WRITTEN INSTRUCTION A:
In the LinUCB documentation, what does the alpha parameter determine?

**** SUPPLIED TEXT ****

In each dictionary, it contains {Action object, estimated_reward, uncertainty}.

reward(history_id, rewards)

Reward the previous action with reward.

Parameters:

history_id : int

The history id of the action to reward.

rewards : dictionary

The dictionary {action_id, reward}, where reward is a float.

striatum.bandit.linucb module

LinUCB with Disjoint Linear Models

This module contains a class that implements LinUCB with disjoint linear model, a contextual bandit algorithm assuming the reward function is a linear function of the context.

class striatum.bandit.linucb.LinUCB(actions, historystorage, modelstorage, alpha, context_dimension=1)

Bases: striatum.bandit.bandit.BaseBandit

LinUCB with Disjoint Linear Models

Parameters:

actions : list of Action objects

List of actions to be chosen from.

historystorage: a HistoryStorage object

The place where we store the histories of contexts and rewards.

modelstorage: a ModelStorage object

The place where we store the model parameters.

alpha: float

The constant determines the width of the upper confidence bound.

context_dimension: int

The dimension of the context.

References

[R4]Lihong Li, et al. “A Contextual-Bandit Approach to Personalized News Article Recommendation.” In Proceedings of the 19th International Conference on World Wide Web (WWW), 2010.

****

WRITTEN INSTRUCTION B:
Rewrite the entries from the line containing "I will pos(583,245)." down to the line containing "This screenshot has width=640, height=458.", swapping "checkbox" for "toggle" and leaving everything else unchanged.

**** DATASET EXTRACT ****

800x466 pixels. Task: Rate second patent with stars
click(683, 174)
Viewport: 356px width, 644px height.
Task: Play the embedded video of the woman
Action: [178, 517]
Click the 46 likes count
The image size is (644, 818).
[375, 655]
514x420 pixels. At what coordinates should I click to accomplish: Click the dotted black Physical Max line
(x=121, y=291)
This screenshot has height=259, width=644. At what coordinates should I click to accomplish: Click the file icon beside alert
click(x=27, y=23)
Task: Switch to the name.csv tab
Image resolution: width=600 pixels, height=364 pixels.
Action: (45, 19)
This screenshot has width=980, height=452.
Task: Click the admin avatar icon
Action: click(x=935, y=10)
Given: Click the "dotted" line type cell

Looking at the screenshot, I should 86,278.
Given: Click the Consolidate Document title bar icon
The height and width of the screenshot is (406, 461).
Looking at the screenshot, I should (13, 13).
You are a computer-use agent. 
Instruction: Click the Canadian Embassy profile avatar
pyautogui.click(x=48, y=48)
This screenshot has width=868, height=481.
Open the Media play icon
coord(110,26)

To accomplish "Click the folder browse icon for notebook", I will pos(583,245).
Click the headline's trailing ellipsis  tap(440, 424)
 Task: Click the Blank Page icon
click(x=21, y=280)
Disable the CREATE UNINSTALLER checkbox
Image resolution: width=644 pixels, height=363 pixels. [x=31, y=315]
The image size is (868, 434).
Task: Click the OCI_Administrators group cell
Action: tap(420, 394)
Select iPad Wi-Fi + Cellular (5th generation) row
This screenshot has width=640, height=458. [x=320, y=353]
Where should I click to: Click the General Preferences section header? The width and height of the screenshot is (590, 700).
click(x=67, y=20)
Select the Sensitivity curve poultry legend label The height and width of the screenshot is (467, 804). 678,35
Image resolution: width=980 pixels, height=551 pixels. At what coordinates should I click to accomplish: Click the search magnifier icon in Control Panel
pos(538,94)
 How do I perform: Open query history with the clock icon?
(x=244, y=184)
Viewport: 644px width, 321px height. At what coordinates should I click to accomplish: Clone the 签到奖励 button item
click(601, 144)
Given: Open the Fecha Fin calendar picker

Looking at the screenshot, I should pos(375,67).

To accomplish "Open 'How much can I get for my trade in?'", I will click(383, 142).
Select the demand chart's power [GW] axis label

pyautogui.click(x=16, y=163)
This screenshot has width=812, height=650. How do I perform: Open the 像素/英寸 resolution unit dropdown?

****

TASK OUTPUT A:
The width of the upper confidence bound.

TASK OUTPUT B:
To accomplish "Click the folder browse icon for notebook", I will pos(583,245).
Click the headline's trailing ellipsis  tap(440, 424)
 Task: Click the Blank Page icon
click(x=21, y=280)
Disable the CREATE UNINSTALLER toggle
Image resolution: width=644 pixels, height=363 pixels. [x=31, y=315]
The image size is (868, 434).
Task: Click the OCI_Administrators group cell
Action: tap(420, 394)
Select iPad Wi-Fi + Cellular (5th generation) row
This screenshot has width=640, height=458. [x=320, y=353]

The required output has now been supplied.